Processo Eni, il falso complotto

Il pm, interrogato a maggio a Brescia, avrebbe messo nero su bianco che sentire ancora a verbale l’ex dirigente sarebbe stato dannoso per le indagini sul ‘falso complotto Eni’, di cui era titolare assieme all’aggiunto Laura Pedio. Per il pm Storari, Armanna – valorizzato invece da De Pasquale e Spadaro come ‘grande accusatore’ nel processo Eni-Nigeria – in realtà era inattendibile e anzi, sentirlo ancora a verbale nell’altro fascicolo sul ‘falso complotto Eni’, avrebbe solo danneggiato l’indagine.

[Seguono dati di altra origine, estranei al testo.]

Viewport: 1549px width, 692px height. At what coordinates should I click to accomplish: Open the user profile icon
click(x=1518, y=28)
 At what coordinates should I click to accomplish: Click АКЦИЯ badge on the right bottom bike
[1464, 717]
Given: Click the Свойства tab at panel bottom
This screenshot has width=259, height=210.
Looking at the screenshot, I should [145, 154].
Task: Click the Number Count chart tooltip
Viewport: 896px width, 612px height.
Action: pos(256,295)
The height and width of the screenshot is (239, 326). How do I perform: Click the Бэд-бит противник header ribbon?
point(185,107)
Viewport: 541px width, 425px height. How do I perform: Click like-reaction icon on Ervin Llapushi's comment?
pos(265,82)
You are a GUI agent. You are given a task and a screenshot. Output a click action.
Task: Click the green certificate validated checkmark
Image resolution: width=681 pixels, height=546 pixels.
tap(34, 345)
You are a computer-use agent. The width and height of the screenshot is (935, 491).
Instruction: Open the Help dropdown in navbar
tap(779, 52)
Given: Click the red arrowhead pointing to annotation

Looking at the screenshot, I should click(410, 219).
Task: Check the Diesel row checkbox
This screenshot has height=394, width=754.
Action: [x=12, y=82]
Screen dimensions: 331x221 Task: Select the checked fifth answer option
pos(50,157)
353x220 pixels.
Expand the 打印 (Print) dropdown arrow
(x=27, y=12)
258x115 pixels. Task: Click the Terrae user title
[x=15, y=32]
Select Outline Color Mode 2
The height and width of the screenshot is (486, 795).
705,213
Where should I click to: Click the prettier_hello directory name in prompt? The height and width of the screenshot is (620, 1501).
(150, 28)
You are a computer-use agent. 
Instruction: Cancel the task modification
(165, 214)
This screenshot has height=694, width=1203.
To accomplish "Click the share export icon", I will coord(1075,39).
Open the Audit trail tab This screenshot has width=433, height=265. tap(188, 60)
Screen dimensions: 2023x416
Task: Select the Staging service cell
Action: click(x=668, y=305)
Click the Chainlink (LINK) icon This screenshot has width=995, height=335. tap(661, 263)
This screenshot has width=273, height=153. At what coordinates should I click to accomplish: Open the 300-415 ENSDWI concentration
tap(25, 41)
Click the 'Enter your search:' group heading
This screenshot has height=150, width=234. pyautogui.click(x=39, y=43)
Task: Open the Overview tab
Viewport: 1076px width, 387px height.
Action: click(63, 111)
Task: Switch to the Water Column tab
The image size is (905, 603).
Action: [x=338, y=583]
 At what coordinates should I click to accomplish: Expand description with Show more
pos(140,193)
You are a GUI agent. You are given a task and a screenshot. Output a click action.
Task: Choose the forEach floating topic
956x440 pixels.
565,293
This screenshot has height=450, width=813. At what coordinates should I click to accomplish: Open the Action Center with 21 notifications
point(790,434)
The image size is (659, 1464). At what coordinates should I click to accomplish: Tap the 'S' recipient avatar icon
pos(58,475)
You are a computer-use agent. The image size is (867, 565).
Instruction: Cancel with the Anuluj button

Processo Eni, il depistaggio

L’inchiesta bresciana, coordinata dal procuratore Francesco Prete e dal pm Donato Greco, è nata proprio dagli interrogatori del pubblico ministero Storari, pure lui indagato a Brescia ma per rivelazione del segreto di ufficio, in quanto, quando aveva affiancato l’aggiunto Pedio nelle indagini sul cosiddetto ‘depistaggio Eni’, nell’aprile 2020 aveva consegnato, per autotutelarsi, i verbali resi da Piero Amara a Piercamillo Davigo, allora al Csm.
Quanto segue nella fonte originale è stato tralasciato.